PAGE EXCERPT:
++++++++++++++++++++

Postmortem Index

Explore incident reports from various companies

Cloudflare global outage on July 2, 2019

Cloudflare · Cloudflare WAF Managed Rules

On July 2, 2019, Cloudflare experienced a global outage lasting 27 minutes, from 13:42 UTC to 14:09 UTC. The incident began when an engineer deployed a new rule to the WAF Managed Rules. Within minutes, PagerDuty alerts indicated widespread failures, leading to a P0 incident declaration. Cloudflare’s core proxying, CDN, and WAF functionality became unavailable, causing customers worldwide to see 502 error pages.

The root cause was a poorly written regular expression within the newly deployed WAF rule. This regex caused excessive backtracking, leading to nearly 100% CPU utilization across Cloudflare’s global network servers handling HTTP/HTTPS traffic. The rapid deployment mechanism, Quicksilver, distributed the problematic rule globally in seconds.

++++++++++++++++++++

DIRECTION A: Repeat the passage of the Cloudflare outage report from "Explore incident reports" up to and including "globally in seconds." word for word.

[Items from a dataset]
++++++++++++++++++++

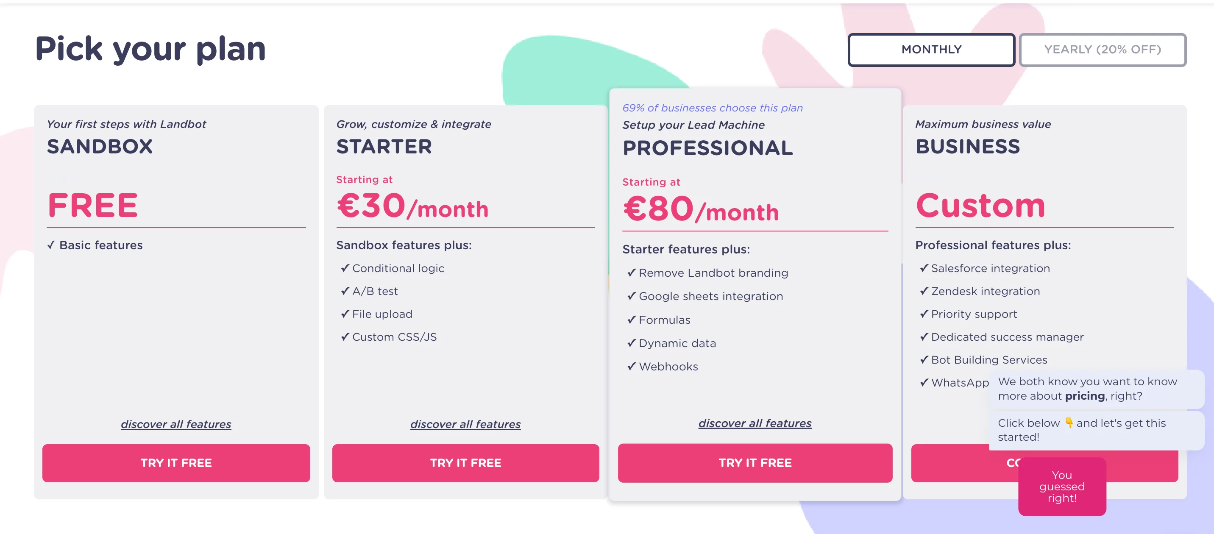The height and width of the screenshot is (534, 1214).
Task: Click checkmark icon beside Priority support
Action: pyautogui.click(x=924, y=314)
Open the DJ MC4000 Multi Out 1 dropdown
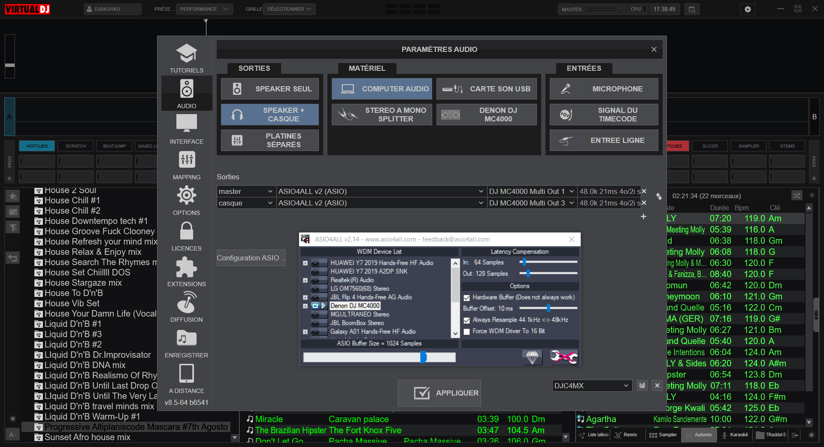This screenshot has height=447, width=824. pyautogui.click(x=571, y=191)
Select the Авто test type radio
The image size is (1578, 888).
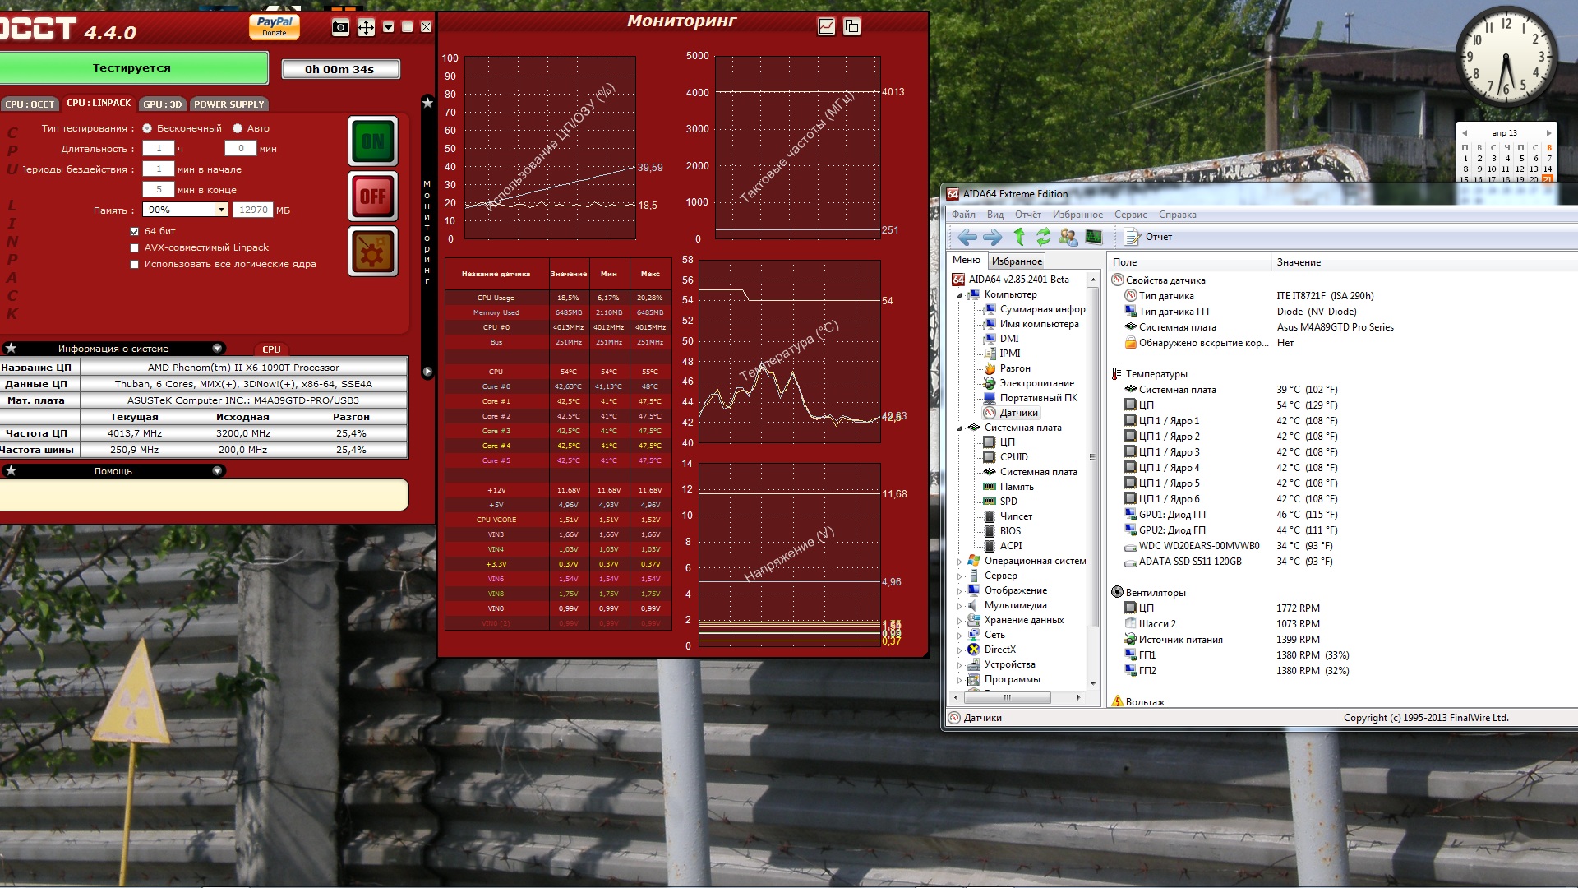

++++++++++++++++++++

DIRECTION B: Express the records as a JSON list of strings, one string per line, from the line with "Open the DJ MC4000 Multi Out 1 dropdown" up to and including the last line of the records. Skip blank lines and leave the pictures out.

FULL RESPONSE A:
Explore incident reports from various companies

Cloudflare global outage on July 2, 2019

Cloudflare · Cloudflare WAF Managed Rules

On July 2, 2019, Cloudflare experienced a global outage lasting 27 minutes, from 13:42 UTC to 14:09 UTC. The incident began when an engineer deployed a new rule to the WAF Managed Rules. Within minutes, PagerDuty alerts indicated widespread failures, leading to a P0 incident declaration. Cloudflare’s core proxying, CDN, and WAF functionality became unavailable, causing customers worldwide to see 502 error pages.

The root cause was a poorly written regular expression within the newly deployed WAF rule. This regex caused excessive backtracking, leading to nearly 100% CPU utilization across Cloudflare’s global network servers handling HTTP/HTTPS traffic. The rapid deployment mechanism, Quicksilver, distributed the problematic rule globally in seconds.

FULL RESPONSE B:
[
  "Open the DJ MC4000 Multi Out 1 dropdown",
  "This screenshot has height=447, width=824. pyautogui.click(x=571, y=191)",
  "Select the Авто test type radio",
  "The image size is (1578, 888)."
]